**TASK TO COMPLETE**
Within the material below, filter for lines that hold the word "computer".

**MATERIAL SUPPLIED**
==================================================
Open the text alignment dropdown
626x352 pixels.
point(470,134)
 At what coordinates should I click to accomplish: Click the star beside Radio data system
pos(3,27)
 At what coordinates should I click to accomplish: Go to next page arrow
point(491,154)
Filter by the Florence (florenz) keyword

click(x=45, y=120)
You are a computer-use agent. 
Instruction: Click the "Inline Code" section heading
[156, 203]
==================================================
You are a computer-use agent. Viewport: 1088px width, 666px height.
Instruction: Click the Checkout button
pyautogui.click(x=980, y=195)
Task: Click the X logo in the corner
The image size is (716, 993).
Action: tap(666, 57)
==================================================
**RESPONSE FOR THIS EXERCISE**
You are a computer-use agent. 
You are a computer-use agent. Viewport: 1088px width, 666px height.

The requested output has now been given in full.